Lane County Health & Human Services on Jan. 7 told the Board of Commissioners it has received a Health Resources and Services Administration (HRSA) grant to provide transition-of-care services for people incarcerated in the county jail.
Eve Grama, director of Health & Human Services, said the grant will fund a nurse case manager, two peer positions and a half-time office assistant who will work with incarcerated individuals to develop health and social-service plans that begin during incarceration and continue after release. The county noted the grant restricts services to post-sentencing people for now; county staff said expansion to pretrial detainees is expected once Adult Medicaid 1115 coverage changes are implemented for adults (staff referenced anticipated dates for expanded coverage in program planning discussion).
Grama described the work as a pilot and part of a broader set of partnerships, including collaboration with Emergence, Laurel Hill, Restored Connections Peer Recovery Center and other community partners. She said the program will build trust through peers with lived experience and try to reduce the cycle of repeated incarceration by creating rapid connections to health centers and social supports on release.

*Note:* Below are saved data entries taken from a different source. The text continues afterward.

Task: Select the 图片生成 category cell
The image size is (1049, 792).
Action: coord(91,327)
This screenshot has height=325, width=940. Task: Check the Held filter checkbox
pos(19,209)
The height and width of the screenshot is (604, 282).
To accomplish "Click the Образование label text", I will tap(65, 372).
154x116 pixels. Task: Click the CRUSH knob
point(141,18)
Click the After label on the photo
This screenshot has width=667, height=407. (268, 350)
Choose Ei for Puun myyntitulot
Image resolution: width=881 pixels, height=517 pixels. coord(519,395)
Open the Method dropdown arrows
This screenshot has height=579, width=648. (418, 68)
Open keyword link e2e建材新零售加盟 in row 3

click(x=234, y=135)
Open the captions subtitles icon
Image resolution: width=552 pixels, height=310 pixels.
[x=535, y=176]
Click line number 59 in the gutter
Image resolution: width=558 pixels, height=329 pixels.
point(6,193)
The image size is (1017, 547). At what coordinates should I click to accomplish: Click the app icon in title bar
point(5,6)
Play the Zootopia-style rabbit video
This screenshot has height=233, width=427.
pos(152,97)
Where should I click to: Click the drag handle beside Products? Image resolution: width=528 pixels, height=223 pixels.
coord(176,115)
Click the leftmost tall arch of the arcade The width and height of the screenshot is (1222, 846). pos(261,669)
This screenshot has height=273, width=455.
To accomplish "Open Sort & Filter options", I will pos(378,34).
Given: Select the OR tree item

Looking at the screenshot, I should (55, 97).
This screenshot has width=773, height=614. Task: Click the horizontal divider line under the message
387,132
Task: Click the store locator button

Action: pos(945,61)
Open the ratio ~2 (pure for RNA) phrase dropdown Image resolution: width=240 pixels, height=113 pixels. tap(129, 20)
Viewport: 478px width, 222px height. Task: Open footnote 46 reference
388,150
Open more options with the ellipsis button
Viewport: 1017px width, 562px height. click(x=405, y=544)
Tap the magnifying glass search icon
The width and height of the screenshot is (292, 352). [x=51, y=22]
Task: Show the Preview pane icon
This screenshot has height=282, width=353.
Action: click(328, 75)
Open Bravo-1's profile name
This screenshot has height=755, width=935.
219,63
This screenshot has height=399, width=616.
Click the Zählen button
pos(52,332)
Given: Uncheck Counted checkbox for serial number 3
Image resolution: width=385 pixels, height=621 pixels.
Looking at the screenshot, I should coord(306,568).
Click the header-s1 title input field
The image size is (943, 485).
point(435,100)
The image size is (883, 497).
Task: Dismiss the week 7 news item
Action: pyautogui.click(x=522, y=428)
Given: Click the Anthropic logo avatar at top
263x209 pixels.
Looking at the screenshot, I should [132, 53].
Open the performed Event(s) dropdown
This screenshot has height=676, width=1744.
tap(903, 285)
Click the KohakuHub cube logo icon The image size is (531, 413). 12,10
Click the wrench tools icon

The board approved Order 25-01-07-16, which authorizes contract actions with multiple partners (listed in the board order) and delegates execution authority to the county administrator or designee. The motion passed 5-0. Commissioners acknowledged the new work as an example of county public-health and public-safety partnership.
County staff said the grant will help prepare systems to expand services when policy and Medicaid coverage change, and that the county is participating in national learning about how health centers and jails collaborate on transitions from custody back into the community.